» **REQUIRED ACTION**
Write out, word for word, every line in the data below from the one containing "Task: Check the Academic Staff checkbox" to the one containing "Task: Tap the", both of them included.

START SOURCE MATERIAL

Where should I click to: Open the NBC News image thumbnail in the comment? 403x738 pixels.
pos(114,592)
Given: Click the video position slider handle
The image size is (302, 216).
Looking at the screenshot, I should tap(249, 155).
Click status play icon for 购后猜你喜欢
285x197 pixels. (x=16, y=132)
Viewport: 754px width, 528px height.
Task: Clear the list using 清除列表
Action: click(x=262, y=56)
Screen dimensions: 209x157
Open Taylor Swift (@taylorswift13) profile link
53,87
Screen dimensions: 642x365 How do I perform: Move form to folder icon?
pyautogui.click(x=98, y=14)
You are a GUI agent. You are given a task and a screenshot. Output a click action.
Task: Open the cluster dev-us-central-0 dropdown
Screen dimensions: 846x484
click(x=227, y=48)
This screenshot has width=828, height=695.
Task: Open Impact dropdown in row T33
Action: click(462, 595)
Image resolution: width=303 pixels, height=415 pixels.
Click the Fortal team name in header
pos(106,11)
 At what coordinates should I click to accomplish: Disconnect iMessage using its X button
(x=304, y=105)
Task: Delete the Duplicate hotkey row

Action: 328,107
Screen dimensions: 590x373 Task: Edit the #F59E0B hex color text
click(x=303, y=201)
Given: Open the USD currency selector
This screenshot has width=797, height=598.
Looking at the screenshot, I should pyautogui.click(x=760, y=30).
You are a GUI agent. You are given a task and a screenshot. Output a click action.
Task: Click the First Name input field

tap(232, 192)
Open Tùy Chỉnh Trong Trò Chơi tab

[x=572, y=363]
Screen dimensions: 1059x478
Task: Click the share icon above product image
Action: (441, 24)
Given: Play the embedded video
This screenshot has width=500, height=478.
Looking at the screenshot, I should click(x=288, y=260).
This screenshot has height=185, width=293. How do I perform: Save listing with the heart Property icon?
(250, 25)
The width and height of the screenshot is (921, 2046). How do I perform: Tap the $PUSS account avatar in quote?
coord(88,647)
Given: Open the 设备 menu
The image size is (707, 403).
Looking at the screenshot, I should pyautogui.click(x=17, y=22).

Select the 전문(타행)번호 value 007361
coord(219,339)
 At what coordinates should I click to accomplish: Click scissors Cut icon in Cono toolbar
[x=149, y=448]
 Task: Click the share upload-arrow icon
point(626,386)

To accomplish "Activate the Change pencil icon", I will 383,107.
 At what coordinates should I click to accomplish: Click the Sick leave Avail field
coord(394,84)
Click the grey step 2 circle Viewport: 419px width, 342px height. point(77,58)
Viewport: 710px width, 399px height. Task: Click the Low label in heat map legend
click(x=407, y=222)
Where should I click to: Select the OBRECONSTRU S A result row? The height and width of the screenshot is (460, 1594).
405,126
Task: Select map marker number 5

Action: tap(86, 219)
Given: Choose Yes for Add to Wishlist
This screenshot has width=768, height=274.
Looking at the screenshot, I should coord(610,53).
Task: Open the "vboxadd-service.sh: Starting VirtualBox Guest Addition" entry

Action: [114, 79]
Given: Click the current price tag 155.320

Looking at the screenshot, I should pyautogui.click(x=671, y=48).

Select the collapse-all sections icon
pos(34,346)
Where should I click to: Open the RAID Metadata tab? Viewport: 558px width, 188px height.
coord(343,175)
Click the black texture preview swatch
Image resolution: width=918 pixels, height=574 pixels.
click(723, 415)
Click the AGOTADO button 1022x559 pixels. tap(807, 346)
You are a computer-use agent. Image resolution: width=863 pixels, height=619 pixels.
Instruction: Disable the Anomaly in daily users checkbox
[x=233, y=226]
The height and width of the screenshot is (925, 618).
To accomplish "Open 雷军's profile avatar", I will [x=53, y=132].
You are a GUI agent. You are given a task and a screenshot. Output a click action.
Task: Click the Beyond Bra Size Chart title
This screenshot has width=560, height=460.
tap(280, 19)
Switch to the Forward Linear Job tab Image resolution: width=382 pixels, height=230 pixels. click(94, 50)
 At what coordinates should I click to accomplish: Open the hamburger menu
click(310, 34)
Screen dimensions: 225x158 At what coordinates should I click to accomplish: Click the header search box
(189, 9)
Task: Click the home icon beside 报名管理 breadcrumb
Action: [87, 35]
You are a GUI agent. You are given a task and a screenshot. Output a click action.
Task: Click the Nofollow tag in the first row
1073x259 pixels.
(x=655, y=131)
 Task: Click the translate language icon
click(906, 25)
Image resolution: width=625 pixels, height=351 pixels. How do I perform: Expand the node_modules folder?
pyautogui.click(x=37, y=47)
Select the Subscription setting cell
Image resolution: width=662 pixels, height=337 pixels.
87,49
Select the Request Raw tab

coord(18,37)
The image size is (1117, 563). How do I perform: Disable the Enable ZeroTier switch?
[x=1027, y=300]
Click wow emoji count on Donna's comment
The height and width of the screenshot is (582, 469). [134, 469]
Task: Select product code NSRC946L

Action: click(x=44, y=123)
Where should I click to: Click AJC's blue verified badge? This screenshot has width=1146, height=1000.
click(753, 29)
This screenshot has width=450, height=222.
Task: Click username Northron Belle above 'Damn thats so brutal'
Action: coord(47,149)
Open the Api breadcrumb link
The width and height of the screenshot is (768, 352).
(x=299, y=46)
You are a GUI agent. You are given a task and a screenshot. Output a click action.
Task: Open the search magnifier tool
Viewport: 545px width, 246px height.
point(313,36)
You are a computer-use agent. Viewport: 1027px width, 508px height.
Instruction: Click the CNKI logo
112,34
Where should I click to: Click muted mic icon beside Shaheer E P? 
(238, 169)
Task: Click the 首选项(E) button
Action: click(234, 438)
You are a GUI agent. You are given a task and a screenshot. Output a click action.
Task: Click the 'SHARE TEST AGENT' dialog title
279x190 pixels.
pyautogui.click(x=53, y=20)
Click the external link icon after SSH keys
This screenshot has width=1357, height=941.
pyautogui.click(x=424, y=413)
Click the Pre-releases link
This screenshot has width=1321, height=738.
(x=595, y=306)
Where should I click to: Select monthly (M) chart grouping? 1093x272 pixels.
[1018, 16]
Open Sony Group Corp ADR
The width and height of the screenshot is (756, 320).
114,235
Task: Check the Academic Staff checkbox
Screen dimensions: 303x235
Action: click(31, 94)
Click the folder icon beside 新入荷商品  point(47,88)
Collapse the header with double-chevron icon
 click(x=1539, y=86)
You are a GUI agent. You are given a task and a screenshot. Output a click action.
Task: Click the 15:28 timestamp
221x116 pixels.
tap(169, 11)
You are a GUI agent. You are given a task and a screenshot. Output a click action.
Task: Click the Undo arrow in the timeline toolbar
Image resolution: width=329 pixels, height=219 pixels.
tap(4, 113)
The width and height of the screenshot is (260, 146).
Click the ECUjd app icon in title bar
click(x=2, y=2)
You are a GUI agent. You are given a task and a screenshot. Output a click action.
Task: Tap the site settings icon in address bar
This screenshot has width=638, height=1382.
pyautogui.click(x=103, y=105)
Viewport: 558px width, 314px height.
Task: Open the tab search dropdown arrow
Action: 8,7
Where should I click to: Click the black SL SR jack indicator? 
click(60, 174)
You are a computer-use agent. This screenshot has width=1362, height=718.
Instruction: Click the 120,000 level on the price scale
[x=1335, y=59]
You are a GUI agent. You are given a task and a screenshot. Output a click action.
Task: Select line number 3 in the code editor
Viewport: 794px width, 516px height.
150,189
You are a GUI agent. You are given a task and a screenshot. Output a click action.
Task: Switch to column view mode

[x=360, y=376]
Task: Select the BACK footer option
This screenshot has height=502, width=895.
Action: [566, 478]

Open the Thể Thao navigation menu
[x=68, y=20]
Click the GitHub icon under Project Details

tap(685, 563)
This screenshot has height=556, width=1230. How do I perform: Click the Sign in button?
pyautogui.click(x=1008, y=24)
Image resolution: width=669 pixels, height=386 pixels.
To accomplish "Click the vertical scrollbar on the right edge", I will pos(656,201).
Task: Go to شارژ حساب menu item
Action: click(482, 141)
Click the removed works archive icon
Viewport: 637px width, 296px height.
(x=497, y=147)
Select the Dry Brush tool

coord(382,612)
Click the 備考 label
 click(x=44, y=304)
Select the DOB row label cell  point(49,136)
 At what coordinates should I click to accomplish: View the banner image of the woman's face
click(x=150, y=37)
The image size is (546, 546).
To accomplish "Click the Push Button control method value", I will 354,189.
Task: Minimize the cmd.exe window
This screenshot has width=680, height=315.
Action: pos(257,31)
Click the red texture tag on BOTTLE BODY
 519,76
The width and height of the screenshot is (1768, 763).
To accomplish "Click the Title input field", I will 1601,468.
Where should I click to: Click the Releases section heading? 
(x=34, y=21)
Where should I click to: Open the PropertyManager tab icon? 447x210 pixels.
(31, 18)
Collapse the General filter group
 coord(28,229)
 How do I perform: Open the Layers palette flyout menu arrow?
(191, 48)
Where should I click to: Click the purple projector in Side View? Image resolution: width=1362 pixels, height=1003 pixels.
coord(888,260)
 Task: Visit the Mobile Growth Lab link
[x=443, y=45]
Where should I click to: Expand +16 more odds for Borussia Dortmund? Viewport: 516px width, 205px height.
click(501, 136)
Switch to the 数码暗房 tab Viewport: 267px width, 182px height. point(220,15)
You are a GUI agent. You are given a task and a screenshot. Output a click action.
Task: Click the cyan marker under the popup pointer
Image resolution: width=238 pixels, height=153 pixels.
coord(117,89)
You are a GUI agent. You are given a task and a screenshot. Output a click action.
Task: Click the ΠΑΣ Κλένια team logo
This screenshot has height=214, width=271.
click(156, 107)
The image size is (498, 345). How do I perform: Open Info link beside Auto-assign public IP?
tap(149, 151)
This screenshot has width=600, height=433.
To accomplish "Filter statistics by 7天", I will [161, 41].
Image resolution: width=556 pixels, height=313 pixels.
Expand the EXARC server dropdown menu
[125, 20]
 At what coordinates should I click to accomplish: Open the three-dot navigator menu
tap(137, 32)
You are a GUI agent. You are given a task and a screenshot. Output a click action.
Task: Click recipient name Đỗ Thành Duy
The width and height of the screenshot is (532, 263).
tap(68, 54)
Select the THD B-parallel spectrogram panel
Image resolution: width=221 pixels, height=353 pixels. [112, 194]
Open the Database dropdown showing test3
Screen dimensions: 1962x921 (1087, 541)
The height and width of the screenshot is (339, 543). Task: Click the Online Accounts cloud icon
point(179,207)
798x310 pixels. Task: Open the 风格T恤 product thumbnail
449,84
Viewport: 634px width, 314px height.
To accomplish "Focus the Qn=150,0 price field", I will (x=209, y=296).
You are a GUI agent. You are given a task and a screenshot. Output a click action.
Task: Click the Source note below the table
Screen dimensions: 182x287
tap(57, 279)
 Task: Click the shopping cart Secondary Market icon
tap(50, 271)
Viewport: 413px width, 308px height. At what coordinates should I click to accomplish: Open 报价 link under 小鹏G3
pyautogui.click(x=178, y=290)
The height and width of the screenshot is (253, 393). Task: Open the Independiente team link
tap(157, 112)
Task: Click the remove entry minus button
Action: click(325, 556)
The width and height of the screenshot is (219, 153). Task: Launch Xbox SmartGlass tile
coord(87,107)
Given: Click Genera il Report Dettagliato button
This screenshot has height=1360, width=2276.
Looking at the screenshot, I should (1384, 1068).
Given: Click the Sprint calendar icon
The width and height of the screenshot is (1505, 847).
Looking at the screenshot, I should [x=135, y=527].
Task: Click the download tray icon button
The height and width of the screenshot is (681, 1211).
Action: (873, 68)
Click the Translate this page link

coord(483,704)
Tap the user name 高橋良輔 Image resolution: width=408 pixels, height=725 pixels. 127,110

END SOURCE MATERIAL

» **RESULT OF THIS TASK**
Task: Check the Academic Staff checkbox
Screen dimensions: 303x235
Action: click(31, 94)
Click the folder icon beside 新入荷商品  point(47,88)
Collapse the header with double-chevron icon
 click(x=1539, y=86)
You are a GUI agent. You are given a task and a screenshot. Output a click action.
Task: Click the 15:28 timestamp
221x116 pixels.
tap(169, 11)
You are a GUI agent. You are given a task and a screenshot. Output a click action.
Task: Click the Undo arrow in the timeline toolbar
Image resolution: width=329 pixels, height=219 pixels.
tap(4, 113)
The width and height of the screenshot is (260, 146).
Click the ECUjd app icon in title bar
click(x=2, y=2)
You are a GUI agent. You are given a task and a screenshot. Output a click action.
Task: Tap the site settings icon in address bar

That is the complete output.